Malgré l’augmentation continue du nombre de bénéficiaires des programmes, qui a grimpé de 674 000 en 2014-2015 à 852 000 en 2022-2023, la situation reste préoccupante. En dix ans, plus de 7,7 millions de personnes ont été inscrites dans ces programmes, mais la proportion de la population analphabète demeure trop élevée pour célébrer un véritable succès. En effet, en 2024, plus de 7,4 millions de Marocains restent incapables de lire ou d’écrire, un chiffre qui continue de faire tache dans un pays qui ambitionne de rejoindre le peloton de tête des nations en développement.
Le premier président de la Cour des comptes, Zineb El Adaoui, n’a pas mâché ses mots lors de son intervention en séance parlementaire. Qualifiant le taux d’analphabétisme d’ « insatisfaisant », elle a exprimé son inquiétude quant à l’efficacité des politiques publiques en place. Selon elle, les stratégies adoptées jusqu’ici n’ont pas permis d’atteindre les résultats espérés, malgré les efforts consentis et les fonds massifs alloués.

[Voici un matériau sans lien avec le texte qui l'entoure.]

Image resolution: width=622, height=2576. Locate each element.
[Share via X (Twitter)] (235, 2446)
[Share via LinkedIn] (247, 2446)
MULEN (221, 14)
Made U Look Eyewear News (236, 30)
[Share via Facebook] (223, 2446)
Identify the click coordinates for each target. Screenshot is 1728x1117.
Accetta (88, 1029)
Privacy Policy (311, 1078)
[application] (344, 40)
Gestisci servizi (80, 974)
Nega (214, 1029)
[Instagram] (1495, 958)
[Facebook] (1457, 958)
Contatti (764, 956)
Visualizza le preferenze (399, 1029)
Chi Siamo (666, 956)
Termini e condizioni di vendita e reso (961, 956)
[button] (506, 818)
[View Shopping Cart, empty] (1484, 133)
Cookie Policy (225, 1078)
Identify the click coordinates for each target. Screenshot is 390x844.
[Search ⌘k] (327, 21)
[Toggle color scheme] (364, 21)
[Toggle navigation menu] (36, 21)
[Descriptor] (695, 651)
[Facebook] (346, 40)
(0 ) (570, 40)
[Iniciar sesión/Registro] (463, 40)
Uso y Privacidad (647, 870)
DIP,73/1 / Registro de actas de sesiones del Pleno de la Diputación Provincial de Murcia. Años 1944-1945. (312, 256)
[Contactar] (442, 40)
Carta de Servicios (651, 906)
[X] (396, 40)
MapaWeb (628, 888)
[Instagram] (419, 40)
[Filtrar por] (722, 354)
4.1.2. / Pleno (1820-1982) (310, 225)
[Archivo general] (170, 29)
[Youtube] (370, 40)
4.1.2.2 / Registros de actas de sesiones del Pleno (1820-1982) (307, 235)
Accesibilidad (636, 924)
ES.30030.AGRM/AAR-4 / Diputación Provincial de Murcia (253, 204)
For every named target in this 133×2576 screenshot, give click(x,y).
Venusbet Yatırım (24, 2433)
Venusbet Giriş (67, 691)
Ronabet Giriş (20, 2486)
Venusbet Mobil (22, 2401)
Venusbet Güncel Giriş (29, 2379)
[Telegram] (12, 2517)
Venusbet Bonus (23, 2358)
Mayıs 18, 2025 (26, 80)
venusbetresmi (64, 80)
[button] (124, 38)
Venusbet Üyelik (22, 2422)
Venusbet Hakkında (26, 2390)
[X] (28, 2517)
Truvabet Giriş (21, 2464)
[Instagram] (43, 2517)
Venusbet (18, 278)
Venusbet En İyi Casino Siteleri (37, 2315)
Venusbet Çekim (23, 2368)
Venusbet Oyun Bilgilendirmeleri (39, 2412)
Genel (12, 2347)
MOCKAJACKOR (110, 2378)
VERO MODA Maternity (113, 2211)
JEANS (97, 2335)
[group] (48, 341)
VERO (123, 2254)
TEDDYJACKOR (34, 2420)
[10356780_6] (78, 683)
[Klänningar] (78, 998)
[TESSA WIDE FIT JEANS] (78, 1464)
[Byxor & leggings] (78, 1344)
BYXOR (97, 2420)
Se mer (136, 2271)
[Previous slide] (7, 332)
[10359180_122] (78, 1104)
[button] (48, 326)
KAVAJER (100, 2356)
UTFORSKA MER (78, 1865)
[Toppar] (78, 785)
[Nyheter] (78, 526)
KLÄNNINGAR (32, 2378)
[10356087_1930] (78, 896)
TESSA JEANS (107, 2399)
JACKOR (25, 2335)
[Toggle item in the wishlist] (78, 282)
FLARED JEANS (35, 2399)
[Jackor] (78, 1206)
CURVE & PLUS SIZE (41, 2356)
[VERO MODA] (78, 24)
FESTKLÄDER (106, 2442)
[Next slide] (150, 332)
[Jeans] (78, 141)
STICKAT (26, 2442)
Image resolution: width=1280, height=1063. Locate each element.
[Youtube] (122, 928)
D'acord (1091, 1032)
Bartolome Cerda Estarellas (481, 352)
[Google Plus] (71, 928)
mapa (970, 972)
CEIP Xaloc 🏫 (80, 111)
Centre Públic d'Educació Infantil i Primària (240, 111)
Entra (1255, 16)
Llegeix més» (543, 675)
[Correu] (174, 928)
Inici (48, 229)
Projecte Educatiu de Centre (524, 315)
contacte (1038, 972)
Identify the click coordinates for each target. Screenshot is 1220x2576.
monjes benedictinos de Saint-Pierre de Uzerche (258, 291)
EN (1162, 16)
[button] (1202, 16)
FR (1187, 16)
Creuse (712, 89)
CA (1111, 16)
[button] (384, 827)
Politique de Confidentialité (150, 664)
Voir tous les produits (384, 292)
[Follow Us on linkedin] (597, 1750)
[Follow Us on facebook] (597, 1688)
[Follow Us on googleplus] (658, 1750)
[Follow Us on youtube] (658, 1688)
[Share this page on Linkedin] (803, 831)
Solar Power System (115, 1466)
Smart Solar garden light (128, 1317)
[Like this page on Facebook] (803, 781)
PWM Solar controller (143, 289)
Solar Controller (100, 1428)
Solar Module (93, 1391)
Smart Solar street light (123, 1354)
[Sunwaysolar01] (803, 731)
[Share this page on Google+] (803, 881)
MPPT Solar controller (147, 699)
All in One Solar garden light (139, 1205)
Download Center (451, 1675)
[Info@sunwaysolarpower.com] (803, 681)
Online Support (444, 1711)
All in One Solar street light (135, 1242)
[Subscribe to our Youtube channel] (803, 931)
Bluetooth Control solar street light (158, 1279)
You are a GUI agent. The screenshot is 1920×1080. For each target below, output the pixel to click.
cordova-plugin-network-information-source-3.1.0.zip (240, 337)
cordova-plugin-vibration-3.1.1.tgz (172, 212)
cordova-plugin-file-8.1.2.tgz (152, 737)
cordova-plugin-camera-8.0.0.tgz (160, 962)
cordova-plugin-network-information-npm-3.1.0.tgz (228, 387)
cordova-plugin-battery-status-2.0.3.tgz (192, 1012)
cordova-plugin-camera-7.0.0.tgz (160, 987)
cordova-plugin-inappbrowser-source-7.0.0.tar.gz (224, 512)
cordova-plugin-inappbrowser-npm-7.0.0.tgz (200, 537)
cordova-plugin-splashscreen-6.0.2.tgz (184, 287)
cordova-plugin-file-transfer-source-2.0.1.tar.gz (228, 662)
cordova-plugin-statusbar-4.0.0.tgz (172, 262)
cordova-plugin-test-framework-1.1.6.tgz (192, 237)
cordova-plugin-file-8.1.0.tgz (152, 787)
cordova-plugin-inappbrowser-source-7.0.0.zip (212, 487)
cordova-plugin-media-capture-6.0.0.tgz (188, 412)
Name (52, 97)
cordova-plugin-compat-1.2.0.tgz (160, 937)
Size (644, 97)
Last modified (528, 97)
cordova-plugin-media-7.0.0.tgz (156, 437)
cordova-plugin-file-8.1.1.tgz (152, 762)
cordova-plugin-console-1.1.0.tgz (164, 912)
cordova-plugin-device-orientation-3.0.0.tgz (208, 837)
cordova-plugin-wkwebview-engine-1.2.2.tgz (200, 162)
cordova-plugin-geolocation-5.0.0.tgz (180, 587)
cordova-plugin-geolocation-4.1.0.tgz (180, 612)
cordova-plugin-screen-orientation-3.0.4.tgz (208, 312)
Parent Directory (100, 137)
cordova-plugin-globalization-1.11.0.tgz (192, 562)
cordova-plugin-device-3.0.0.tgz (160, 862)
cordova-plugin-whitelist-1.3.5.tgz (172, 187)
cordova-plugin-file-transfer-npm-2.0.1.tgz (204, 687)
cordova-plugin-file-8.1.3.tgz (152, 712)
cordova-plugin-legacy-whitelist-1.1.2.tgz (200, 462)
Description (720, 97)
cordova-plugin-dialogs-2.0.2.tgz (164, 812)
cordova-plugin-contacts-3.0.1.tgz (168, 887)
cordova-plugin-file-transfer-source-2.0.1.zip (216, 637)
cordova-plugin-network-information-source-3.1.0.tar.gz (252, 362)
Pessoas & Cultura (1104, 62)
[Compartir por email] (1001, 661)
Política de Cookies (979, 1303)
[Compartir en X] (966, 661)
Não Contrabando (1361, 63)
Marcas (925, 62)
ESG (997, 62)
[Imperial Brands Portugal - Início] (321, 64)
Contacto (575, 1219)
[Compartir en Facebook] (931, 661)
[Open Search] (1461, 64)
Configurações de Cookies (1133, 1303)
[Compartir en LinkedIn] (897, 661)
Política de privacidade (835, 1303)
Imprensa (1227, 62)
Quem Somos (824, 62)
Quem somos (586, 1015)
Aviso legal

Les réformes engagées par l’État, bien que louables, semblent manquer de coordination et de vision stratégique à long terme. El Adaoui a souligné que, bien que le nombre d’inscrits ait augmenté de manière régulière (environ 4,1 % par an), cette progression reste insuffisante face à l’ampleur du problème. Au-delà de la quantité, il est impératif de se pencher sur la qualité et l’efficacité des formations proposées. Les programmes d’alphabétisation, malgré leur intensité, peinent à offrir une éducation durable et de qualité, avec des résultats tangibles qui soient véritablement mesurables.
Un nouveau modèle nécessaire
Le constat est donc sans appel : la politique actuelle de lutte contre l’analphabétisme est loin d’être satisfaisante. Si les initiatives existantes ont permis quelques progrès, elles n’ont pas suffi à éradiquer le problème de manière significative. Pour inverser cette tendance, Zineb El Adaoui propose un remède radical : la mise en place d’un programme concerté entre l’État et l’Agence nationale de lutte contre l’analphabétisme. Ce partenariat devrait se traduire par la définition d’objectifs clairs, précis et mesurables, ainsi qu’un calendrier rigoureux pour les atteindre.
Il est également crucial de renforcer les mécanismes de suivi et d’évaluation des programmes en place. Il ne suffit pas de multiplier les investissements et les initiatives, encore faut-il qu’elles soient véritablement efficaces. À cet égard, El Adaoui plaide pour une approche plus rigoureuse et plus méthodique qui permettra de juger de l’impact réel des efforts déployés. Le Maroc, qui aspire à être un modèle de développement dans le monde arabe et africain, ne peut se permettre de faire l’impasse sur ce défi majeur qu’est l’alphabétisation.